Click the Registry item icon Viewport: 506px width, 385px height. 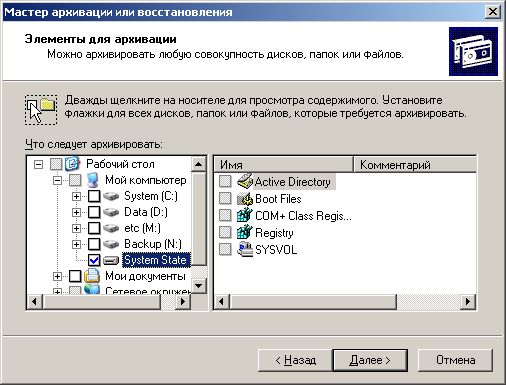(x=245, y=232)
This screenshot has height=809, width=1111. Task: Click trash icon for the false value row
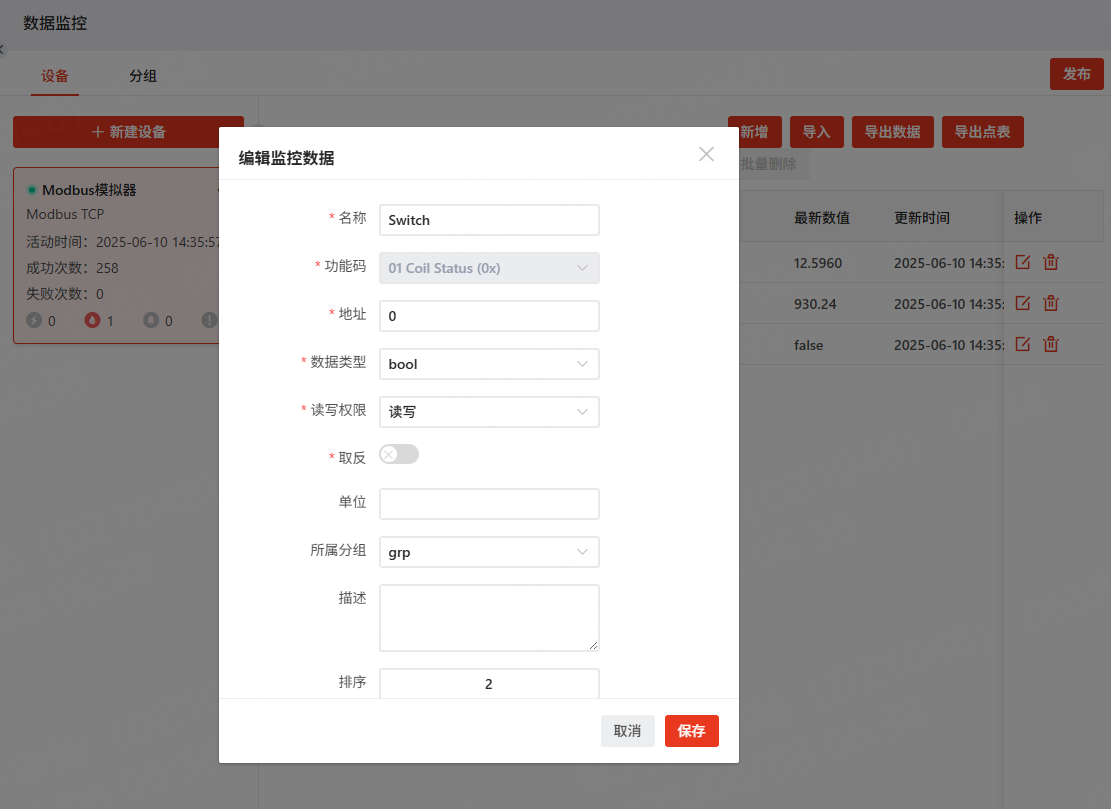click(x=1051, y=344)
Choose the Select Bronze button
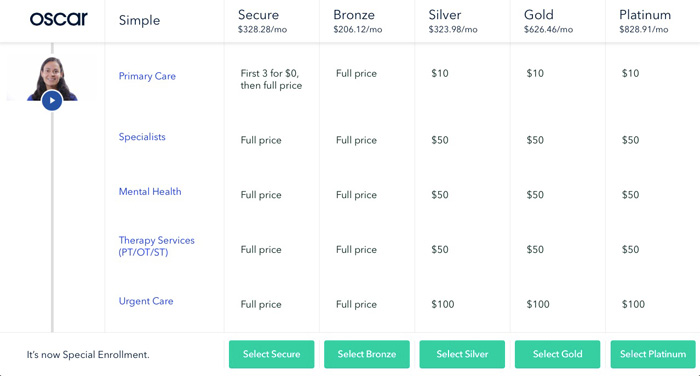Viewport: 700px width, 376px height. (x=367, y=354)
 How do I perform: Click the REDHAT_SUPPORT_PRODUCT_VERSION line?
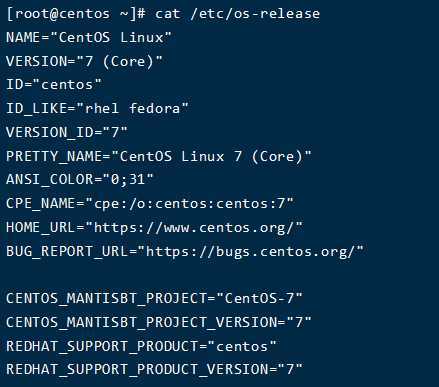coord(154,370)
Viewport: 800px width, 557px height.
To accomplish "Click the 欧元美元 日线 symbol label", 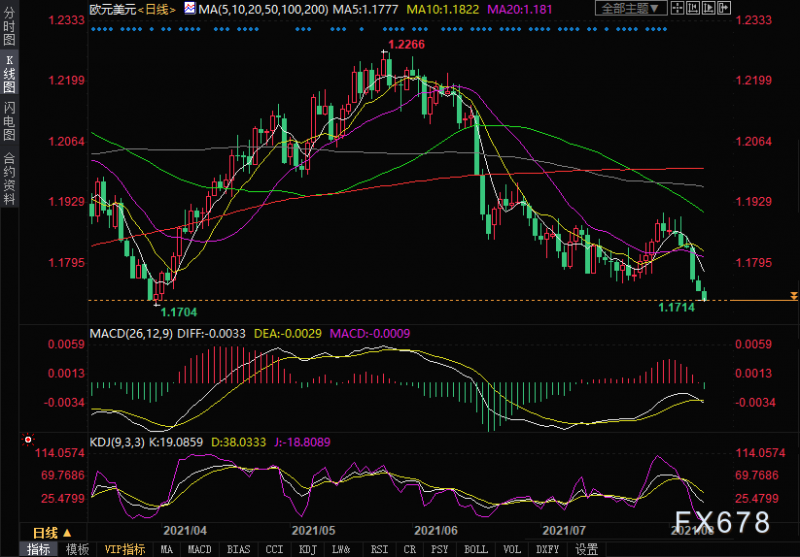I will pyautogui.click(x=133, y=9).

------------------------

> _TASK GOAL_
Print the lines of the material between the line holding "This screenshot has" and the line holding "coord(154,370)", inclusive, with the pictures left out.

> _RESPONSE TO THIS TASK_
This screenshot has height=809, width=1111. Task: Click trash icon for the false value row
click(x=1051, y=344)
Choose the Select Bronze button
Viewport: 700px width, 376px height. (x=367, y=354)
 How do I perform: Click the REDHAT_SUPPORT_PRODUCT_VERSION line?
coord(154,370)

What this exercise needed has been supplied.